**TASK OBJECTIVE**
When you write out the entries, keep every line exactly as it appears.

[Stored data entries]
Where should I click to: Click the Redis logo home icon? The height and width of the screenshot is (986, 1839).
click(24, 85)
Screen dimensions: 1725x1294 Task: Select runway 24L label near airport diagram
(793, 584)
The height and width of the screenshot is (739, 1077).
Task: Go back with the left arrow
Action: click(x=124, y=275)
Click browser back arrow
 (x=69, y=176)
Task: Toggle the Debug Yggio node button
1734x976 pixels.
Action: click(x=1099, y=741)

**TASK RESULT**
Where should I click to: Click the Redis logo home icon? The height and width of the screenshot is (986, 1839).
click(24, 85)
Screen dimensions: 1725x1294 Task: Select runway 24L label near airport diagram
(793, 584)
The height and width of the screenshot is (739, 1077).
Task: Go back with the left arrow
Action: click(x=124, y=275)
Click browser back arrow
 (x=69, y=176)
Task: Toggle the Debug Yggio node button
1734x976 pixels.
Action: click(x=1099, y=741)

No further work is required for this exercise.